Anthropology, Washington State University
April 16, 2020 , Platinum Ballroom
Currently, cross-country variation in gender equality is thought to be the primary factor producing global tobacco use sex differences, with gender inequality, especially in low-to-middle-income countries, preventing women from obtaining and using tobacco. Our alternative hypothesis draws on the “fetal protection” theory from evolutionary anthropology which emphasizes that reproductively-aged women protect their fetuses and nursing infants via an evolved a network of toxin defenses, characterized by upregulated detoxification of- and/or strong aversions to- teratogenic substances (e.g. tobacco)—individual-level defenses that are furthermore reinforced by culture-level proscriptions aimed at safeguarding fetal/offspring health. Although support for the fetal protection model has been found (Hagen et al. 2016), prior research has used data aggregated at the nation-level and has neither examined individual-level variation nor considered that cultural norms may also influence tobacco use. Using individual-level data from a high fertility, tobacco-growing, ethnically and socioeconomically diverse province in the South Central Andes (Jujuy, Argentina), we explore the relationship various fertility indices and sociocultural tobacco norms have on nulliparous and multiparous women’s tobacco use outcomes (N=108), while controlling for demographic features and considering ethnic differences as main effects. Smoker status was determined via salivary cotinine and cross-validated with questionnaire data. Our analyses reveal ethnic differences in tobacco use attitudes and behaviors and suggest fertility characteristics are important factors in female smoking decisions. Consistent with fetal protection model predictions, these findings suggest smoking vulnerabilities intersect with sex and socio-cultural variables in an additive manner and open the door to future areas of research.
This investigation was supported in part by funds provided for medical and biological research by the State of Washington Initiative Measure No. 171.

> Prompt A
Rewrite the paragraph of the tobacco-use abstract above that begins "Currently, cross-country variation in gender equality" as a short bulleted list of its main facts.
> Prompt B
According to the tobacco-use abstract above, how was smoker status determined?

> Records provided
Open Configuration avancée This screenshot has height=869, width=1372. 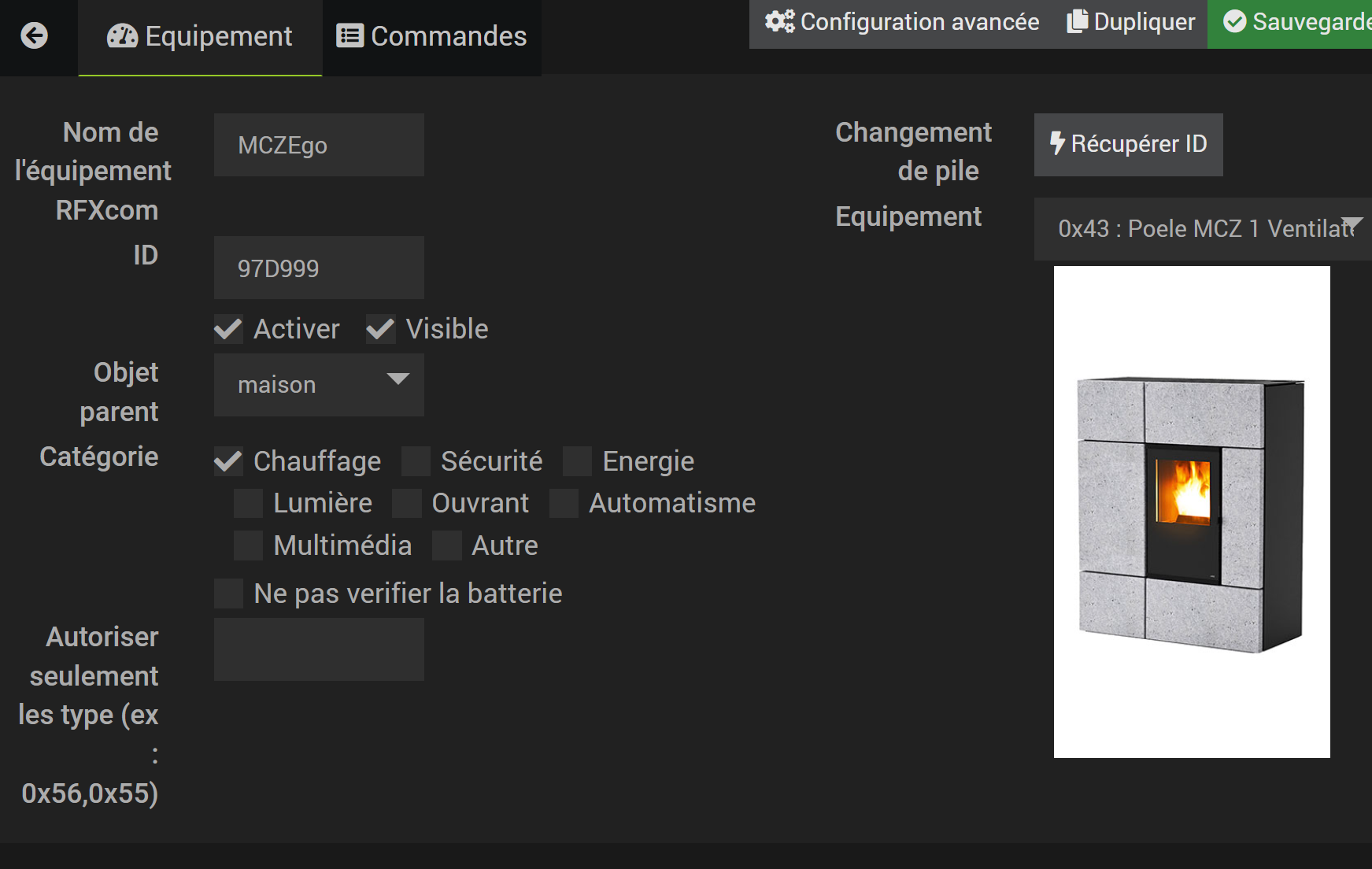click(x=902, y=22)
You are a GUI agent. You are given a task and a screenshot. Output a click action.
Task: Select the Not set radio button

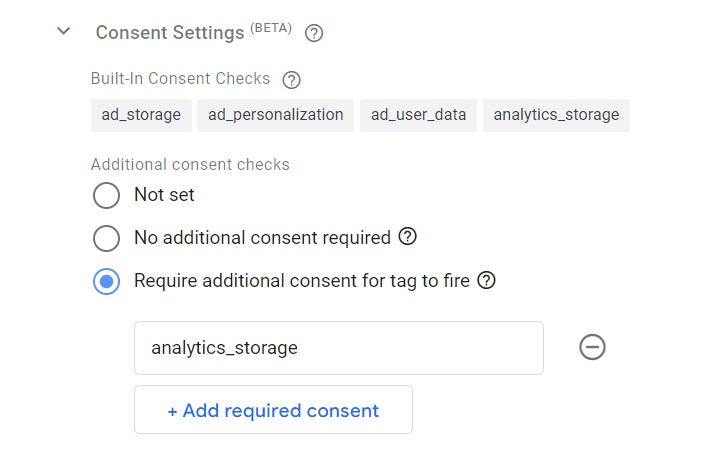107,195
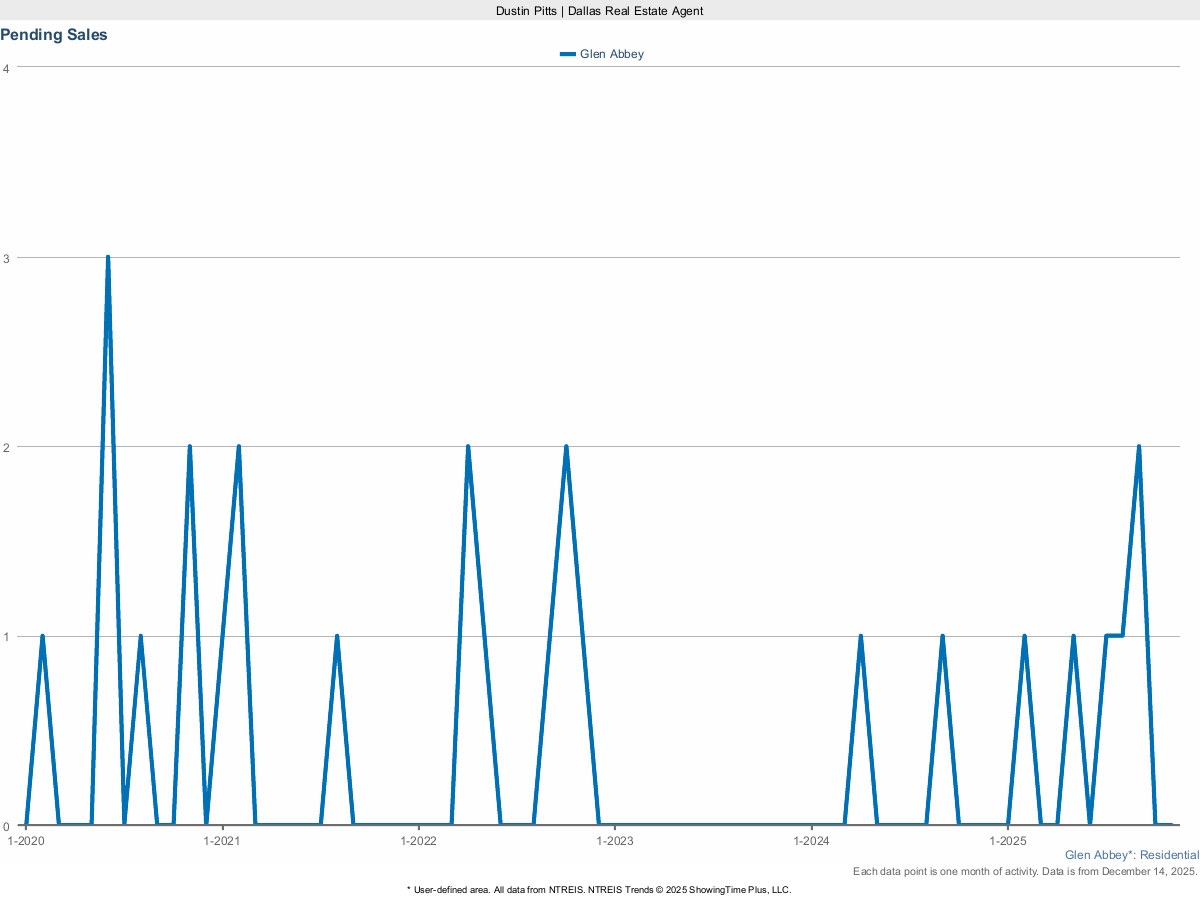Click the gridline at value 3
1200x900 pixels.
pyautogui.click(x=600, y=257)
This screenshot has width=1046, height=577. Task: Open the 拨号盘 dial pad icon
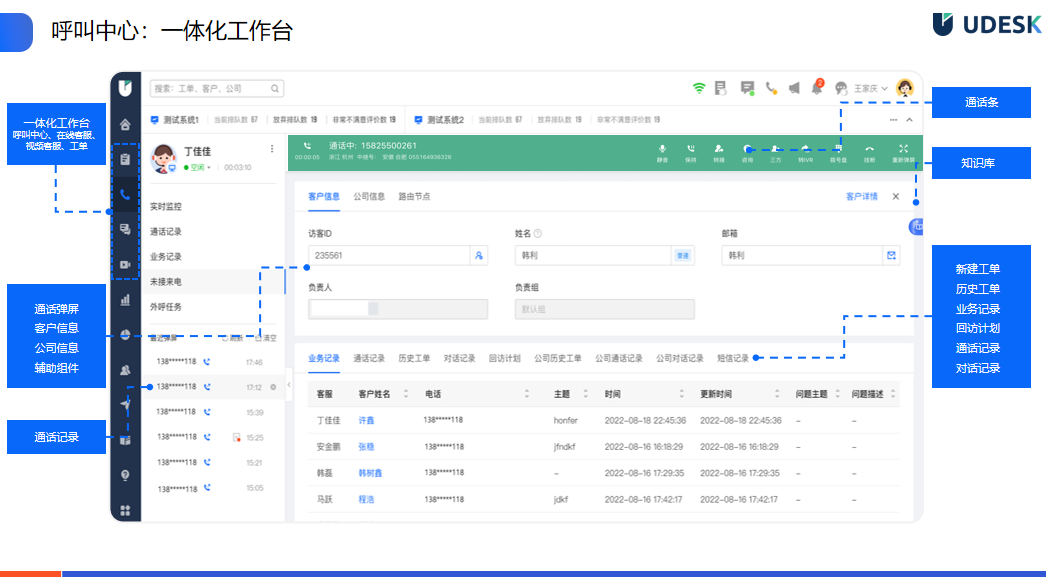pyautogui.click(x=839, y=148)
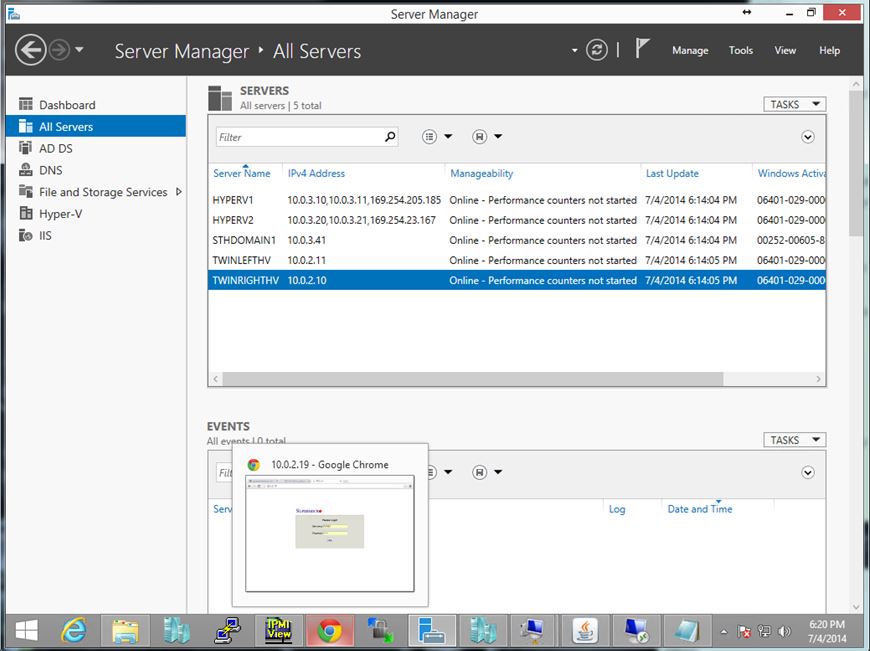Collapse the Servers section with chevron
The height and width of the screenshot is (651, 870).
pos(808,137)
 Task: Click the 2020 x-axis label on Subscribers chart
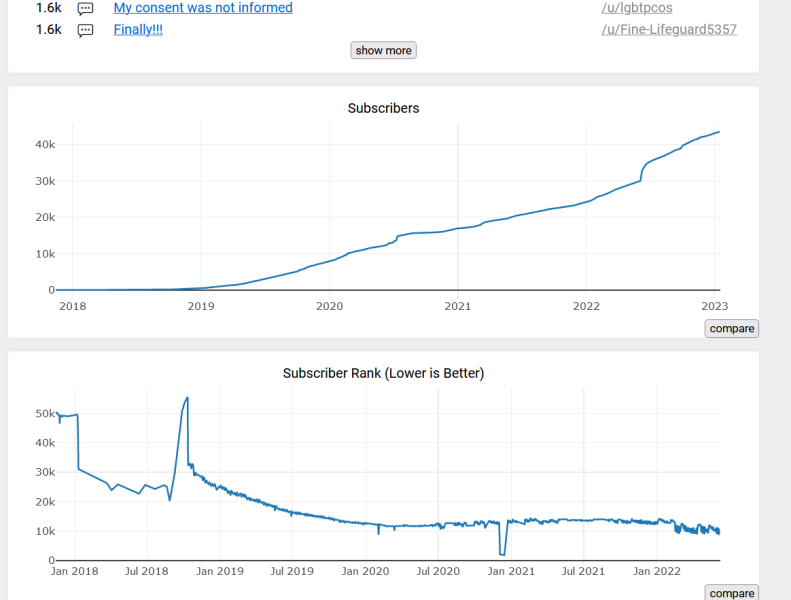coord(329,306)
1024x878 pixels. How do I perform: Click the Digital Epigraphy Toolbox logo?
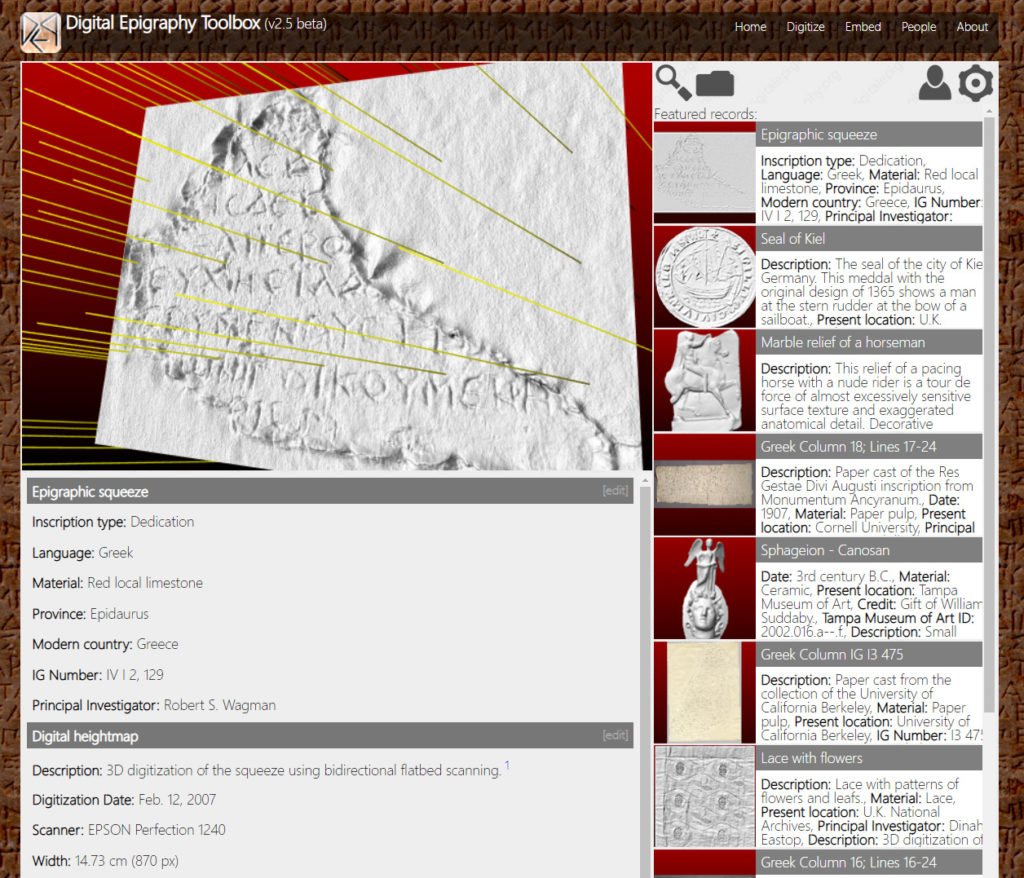tap(41, 32)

> Written solution A
- Gender inequality, especially in low-to-middle-income countries, is currently thought to be the main cause of global sex differences in tobacco use.
- The alternative hypothesis draws on the "fetal protection" theory from evolutionary anthropology. Under that theory, reproductively-aged women have evolved toxin defenses against teratogenic substances such as tobacco, and cultural proscriptions reinforce those defenses.
- Earlier support for the model (Hagen et al. 2016) used nation-level data. It did not examine individual-level variation or cultural norms.
- This study used individual-level data on 108 nulliparous and multiparous women in Jujuy, Argentina. It examined fertility indices and sociocultural tobacco norms while controlling for demographics and treating ethnicity as a main effect.
- Smoker status was measured by salivary cotinine and cross-validated with questionnaire data.
- The results show ethnic differences in tobacco use attitudes and behaviors and suggest fertility characteristics matter in women's smoking decisions.
- Consistent with the fetal protection model, smoking vulnerabilities appear to intersect with sex and socio-cultural variables in an additive manner.

> Written solution B
Smoker status was determined via salivary cotinine and cross-validated with questionnaire data.